That chicken you just bought may not be the healthy dinner option you assume it is.
Multidrug-resistant E. coli were found in 40% of store-bought meat samples tested in one Spanish city in 2020, according to data that will be presented this weekend at the European Congress of Clinical Microbiology & Infectious Diseases in Copenhagen.
Researchers analyzed 100 samples—25 each of chicken, turkey, beef, and pork—from supermarkets in Oviedo, Spain, during the first year of the pandemic.
The good news: The majority (73%) of the samples contained E. coli., but levels that were within food safety limits.
The kicker: Nearly half contained multidrug resistant and/or potentially disease-causing E. coli. Forty contained E. coli resistant to most penicillins and cephalosporins, common antibiotics. And nearly a third contained E. coli that can cause issues outside of the GI tract, like urinary tract infection, sepsis, and/or neonatal meningitis.
What’s more, one sample contained a type of E. coli resistant to colistin, a last-resort antibiotic used to treat infections resistant to all other antibiotics.
Tips for safely preparing and serving meat
The researchers, Azucena Mora Gutiérrez and Vanesa García Menéndez from the University of Santiago de Compostela-Lugo in Lugo, Spain, had previously discovered similar findings in chicken and turkey. Their latest research, they say, shows that danger is posed by beef and pork as well.
Mora’s advice to consumers who wish to reduce their risk of becoming ill from meat:
- Ensure the cold foods you buy from the supermarket remain cold on your way home, and that you properly store them right away.
- Cook your meat thoroughly.
- Be sure to disinfect your knives, chopping boards, and other cooking utensils between uses.
“With these measures, eating meat becomes a pleasure and zero risk,” she says in a release about the research.

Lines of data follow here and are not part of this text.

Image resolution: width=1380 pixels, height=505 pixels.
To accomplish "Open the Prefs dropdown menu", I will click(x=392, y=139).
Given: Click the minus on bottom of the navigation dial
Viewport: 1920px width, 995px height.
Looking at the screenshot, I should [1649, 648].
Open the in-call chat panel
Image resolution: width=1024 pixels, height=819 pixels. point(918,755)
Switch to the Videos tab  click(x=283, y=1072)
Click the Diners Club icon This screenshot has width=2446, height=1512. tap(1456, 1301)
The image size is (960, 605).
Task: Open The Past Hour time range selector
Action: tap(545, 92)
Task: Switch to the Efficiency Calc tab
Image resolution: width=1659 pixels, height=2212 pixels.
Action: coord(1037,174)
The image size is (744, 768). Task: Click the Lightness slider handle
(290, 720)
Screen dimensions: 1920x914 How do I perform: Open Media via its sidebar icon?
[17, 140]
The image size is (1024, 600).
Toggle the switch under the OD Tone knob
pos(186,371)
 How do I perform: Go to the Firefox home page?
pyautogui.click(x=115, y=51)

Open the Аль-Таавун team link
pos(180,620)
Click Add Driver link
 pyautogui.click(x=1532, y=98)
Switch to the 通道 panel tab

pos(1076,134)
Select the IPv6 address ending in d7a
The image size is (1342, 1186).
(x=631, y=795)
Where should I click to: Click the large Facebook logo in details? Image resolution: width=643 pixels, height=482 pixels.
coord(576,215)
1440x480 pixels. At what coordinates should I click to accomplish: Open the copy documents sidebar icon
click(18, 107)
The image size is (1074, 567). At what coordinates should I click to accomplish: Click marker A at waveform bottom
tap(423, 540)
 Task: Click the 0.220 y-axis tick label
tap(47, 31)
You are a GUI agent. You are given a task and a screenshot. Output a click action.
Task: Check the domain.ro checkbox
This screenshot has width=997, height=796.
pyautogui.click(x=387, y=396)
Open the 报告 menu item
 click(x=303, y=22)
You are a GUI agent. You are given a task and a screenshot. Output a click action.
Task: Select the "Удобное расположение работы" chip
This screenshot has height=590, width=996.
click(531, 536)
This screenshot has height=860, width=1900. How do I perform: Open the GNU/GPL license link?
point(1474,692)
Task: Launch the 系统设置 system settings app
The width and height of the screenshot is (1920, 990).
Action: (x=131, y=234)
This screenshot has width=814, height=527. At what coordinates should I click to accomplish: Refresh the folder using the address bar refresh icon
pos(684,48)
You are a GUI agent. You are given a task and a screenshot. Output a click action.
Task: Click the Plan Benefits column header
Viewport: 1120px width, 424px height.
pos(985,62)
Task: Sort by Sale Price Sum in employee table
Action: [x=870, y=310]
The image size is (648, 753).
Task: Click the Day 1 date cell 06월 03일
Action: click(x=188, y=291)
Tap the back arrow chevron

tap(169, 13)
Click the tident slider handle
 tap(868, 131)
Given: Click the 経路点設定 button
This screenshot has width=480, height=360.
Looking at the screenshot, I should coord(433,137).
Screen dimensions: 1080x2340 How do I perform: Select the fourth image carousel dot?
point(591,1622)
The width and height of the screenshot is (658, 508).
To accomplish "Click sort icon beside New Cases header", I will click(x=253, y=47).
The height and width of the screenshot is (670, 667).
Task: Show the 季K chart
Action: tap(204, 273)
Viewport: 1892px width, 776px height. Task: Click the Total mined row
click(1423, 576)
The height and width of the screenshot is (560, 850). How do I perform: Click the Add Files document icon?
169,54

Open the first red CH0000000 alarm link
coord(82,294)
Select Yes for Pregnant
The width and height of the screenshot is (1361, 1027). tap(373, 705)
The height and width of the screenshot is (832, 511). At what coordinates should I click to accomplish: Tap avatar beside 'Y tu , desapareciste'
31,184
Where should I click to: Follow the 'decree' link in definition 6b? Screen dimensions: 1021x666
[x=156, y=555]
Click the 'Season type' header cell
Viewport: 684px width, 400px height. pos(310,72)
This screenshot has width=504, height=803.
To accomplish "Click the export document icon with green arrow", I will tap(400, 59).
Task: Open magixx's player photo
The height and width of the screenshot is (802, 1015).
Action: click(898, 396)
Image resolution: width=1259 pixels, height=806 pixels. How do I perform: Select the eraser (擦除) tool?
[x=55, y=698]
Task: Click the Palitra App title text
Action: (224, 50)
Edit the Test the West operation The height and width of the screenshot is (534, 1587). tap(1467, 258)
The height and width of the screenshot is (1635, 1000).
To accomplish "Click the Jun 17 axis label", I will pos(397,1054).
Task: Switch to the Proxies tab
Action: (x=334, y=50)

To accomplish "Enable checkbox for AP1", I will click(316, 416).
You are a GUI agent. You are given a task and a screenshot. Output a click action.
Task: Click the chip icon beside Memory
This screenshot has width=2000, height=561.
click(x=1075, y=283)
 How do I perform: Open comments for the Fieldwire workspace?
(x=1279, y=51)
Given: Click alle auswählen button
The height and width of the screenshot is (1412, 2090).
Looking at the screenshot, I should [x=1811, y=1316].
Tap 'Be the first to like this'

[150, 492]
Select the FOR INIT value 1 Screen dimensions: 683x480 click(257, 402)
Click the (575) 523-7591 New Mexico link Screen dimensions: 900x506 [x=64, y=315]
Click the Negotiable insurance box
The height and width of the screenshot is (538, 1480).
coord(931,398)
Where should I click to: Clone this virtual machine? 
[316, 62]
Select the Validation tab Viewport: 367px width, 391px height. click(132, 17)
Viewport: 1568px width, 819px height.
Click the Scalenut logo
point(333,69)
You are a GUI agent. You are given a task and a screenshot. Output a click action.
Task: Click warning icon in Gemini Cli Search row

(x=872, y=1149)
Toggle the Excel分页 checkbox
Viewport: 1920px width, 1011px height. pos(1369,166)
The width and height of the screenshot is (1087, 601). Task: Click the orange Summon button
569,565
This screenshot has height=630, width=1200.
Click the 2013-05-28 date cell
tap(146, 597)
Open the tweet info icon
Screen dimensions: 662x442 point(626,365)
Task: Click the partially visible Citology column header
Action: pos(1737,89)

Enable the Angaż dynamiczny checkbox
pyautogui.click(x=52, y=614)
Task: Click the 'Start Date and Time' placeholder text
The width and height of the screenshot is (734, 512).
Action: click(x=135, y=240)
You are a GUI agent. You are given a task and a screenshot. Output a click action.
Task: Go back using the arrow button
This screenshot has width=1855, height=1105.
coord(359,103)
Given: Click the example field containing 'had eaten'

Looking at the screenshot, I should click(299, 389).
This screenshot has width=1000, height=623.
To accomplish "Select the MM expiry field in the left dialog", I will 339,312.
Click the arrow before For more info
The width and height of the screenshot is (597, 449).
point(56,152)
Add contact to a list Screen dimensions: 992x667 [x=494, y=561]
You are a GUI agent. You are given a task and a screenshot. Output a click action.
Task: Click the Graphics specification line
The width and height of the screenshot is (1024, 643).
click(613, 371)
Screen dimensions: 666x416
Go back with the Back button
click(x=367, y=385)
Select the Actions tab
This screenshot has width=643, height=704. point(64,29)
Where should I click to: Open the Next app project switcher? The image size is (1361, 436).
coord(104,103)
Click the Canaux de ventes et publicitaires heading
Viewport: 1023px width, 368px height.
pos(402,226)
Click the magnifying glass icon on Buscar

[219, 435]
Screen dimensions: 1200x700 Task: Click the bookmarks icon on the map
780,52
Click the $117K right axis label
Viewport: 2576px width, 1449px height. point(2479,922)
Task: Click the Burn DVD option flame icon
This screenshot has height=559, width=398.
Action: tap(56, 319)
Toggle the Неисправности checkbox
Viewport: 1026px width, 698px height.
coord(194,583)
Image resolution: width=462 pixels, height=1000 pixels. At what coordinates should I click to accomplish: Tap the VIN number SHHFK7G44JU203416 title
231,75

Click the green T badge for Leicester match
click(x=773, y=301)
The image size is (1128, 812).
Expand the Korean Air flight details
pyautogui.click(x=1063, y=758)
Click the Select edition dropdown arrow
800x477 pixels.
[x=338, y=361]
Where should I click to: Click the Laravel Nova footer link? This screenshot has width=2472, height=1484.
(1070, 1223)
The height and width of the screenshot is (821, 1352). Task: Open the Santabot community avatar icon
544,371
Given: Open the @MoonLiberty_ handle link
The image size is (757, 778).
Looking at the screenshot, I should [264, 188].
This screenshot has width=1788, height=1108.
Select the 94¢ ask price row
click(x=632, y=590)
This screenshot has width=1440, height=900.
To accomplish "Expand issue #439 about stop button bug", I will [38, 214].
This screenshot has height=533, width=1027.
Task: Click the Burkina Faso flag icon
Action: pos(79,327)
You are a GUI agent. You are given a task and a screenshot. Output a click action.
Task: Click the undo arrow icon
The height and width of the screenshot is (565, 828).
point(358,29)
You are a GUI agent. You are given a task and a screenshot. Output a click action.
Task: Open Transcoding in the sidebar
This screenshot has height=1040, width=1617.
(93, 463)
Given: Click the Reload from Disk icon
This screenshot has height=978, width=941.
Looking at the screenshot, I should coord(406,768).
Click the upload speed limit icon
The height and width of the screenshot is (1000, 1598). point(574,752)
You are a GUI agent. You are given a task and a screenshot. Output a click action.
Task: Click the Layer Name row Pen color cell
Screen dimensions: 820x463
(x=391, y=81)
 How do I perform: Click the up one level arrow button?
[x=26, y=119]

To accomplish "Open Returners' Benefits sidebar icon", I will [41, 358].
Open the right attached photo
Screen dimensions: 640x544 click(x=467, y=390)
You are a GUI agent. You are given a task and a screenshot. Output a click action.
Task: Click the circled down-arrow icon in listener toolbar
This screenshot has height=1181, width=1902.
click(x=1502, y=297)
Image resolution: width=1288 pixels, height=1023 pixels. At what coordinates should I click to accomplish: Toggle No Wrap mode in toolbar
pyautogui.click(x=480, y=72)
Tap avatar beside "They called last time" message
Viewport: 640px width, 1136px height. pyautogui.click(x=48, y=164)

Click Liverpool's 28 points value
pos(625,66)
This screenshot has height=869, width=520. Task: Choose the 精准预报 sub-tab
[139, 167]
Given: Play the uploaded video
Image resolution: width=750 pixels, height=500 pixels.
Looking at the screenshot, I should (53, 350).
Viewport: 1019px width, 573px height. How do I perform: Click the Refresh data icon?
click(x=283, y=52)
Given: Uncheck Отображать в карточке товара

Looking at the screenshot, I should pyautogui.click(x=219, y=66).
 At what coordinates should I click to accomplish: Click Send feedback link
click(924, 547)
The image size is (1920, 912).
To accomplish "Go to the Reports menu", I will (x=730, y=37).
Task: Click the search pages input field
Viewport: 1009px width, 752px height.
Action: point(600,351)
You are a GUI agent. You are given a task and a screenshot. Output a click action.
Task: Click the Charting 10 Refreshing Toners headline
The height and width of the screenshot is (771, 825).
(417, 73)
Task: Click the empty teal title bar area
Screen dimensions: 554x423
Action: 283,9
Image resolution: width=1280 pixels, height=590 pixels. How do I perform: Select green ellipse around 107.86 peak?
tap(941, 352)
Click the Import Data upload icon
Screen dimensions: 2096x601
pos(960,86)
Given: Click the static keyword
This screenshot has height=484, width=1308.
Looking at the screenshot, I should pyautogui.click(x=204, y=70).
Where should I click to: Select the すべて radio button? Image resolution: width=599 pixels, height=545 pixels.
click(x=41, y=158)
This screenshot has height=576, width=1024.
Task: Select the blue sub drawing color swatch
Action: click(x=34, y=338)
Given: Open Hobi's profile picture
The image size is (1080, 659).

Most strains of E. coli are harmless, according to the CDC. But some can make you sick, causing diarrhea, urinary tract infections, respiratory illnesses, pneumonia, and other illnesses.
The growing problem of drug resistance
The new research highlights the growing concern regarding antimicrobial resistance, one of the top 10 public health threats facing humanity, according to the World Health Organization. Antimicrobial resistance occurs when bacteria, viruses, fungi, and parasites evolve over time, becoming less responsive to medicines—and making infections increasingly difficult, or impossible, to treat.
Antibiotic resistance refers just to resistance from bacteria. Alone, it kills an estimated 700,000 people globally each year, according to the World Health Organization. That number could rise to 10 million by 2050 if action isn’t taken, the organization says.
“We are watching this antibiotic era turn into a post-antibiotic era,” Dr. Michael Osterholm, director of the University of Minnesota’s Center for Infectious Disease Research and Policy (CIDRAP), recently told Fortune. “That is a scary proposition.”
Global efforts are underway to slow the increase of resistance, since it’s an impossible process to stop, he said. But little is being done in this regard, or to develop new treatments. A November 2021 statement by the WHO called the clinical pipeline of new antimicrobials “dry.”
It wasn’t so long ago that “children died all the time from bacterial infections that today we wouldn’t think twice about,” Osterholm said.
“Our great-grandparents grew up in a pre-antibiotic era,” he said. “My generation, in large part, and my kids’ generation, grew up in an antibiotic era. Our grandkids and great-grandkids are clearly going to be living—at least in many areas of the world—in a post-antibiotic era.”